Поскользнулся в грязи и упал под ноги.
Мир залило слезами. Мать перерезала себе горло. Потому что любила его. А он не мог заплатить.
Топот копыт затих. Он поднял голову. Животные убегали. Он лег набок на камни в грязи и глянул через озеро.
Он смотрел вдаль, на север, на линию черного леса. На место, где обитают огромные звери. И Теблоры.
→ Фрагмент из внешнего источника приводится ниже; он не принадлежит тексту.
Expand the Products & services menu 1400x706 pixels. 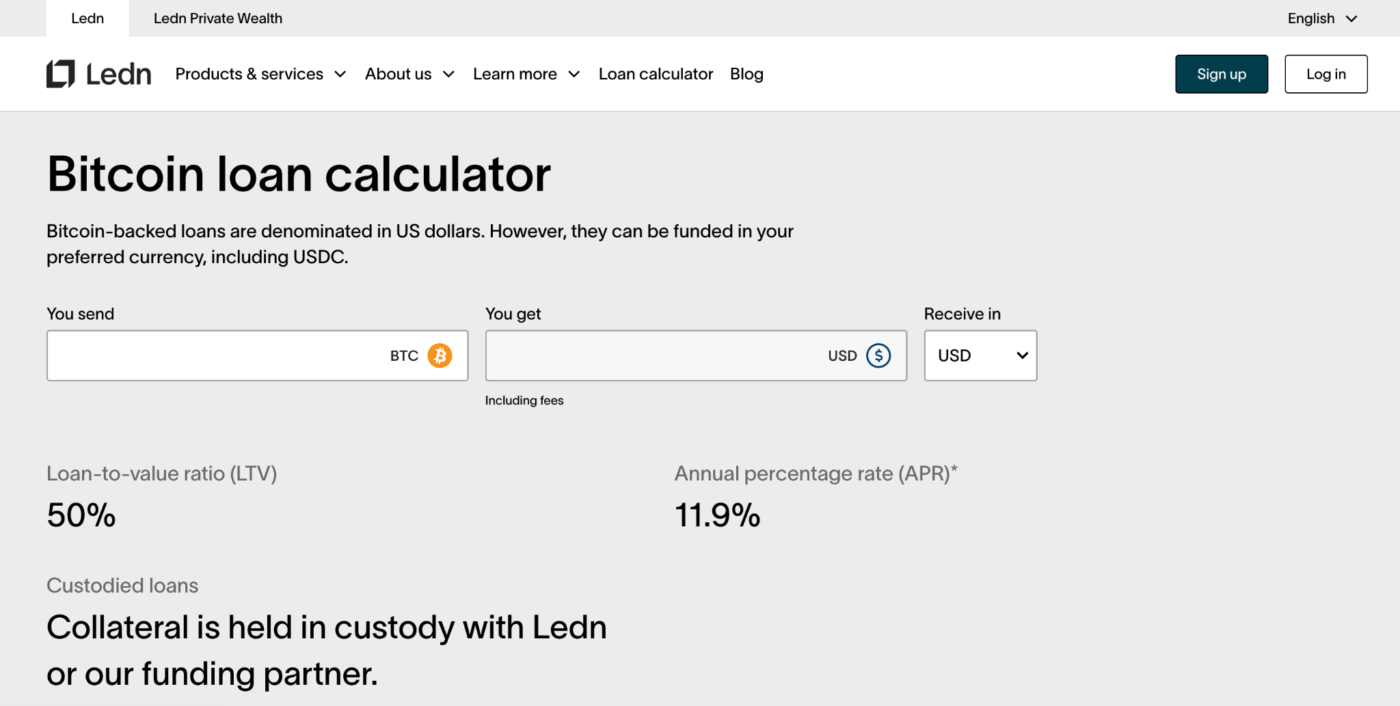tap(249, 74)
Встал на ноги и понял, что держит одеяло. Он давно его перерос. Скомкал под левой рукой и пошел по берегу, затем в ледяную воду.
Поплыл.
Псы еще лаяли на фермах, пока последние дюжины карибу покидали взлохмаченные поля, стремясь к остаткам леса за городком. Следя за карибу, охотник гадал об их участи. Боялся, что едва разнесется новость, их ждет истребление.
В силки попалось пять зайцев, одна из них зайчиха с детенышами в чреве. Ему было жаль ее. Зима выдалась суровой, на зверьках мало мяса. Истина в том, что границы вольности отодвигались. Все больше селений пускало корни, рассылая вокруг людей с топорами и огнем; очень скоро в охотниках не будет большой нужды.
Лет десять или двадцать назад, моложе, он рассердился бы, кипя гневом и готовясь бежать от наступающей цивилизации. Мир казался огромным, но он гадал: не наступит ли день, когда исчезнут последние дикие места, а старые охотники вроде него сядут в тавернах, напиваясь элем и тоскуя, или бессмысленно бродя по улицам и переулкам. Новые жертвы прогресса.
Но мысли просто порхали по поверхности разума. Единственный важный прогресс - продвижение твоей жизни, день за днем. Остальное - чужие проблемы. Он был не из тех, что способны воспылать белым гневом от мыслей, вытянуть руку, как скелет из могилы, смехотворно пытаясь сделать всё таким, каким оно было раньше.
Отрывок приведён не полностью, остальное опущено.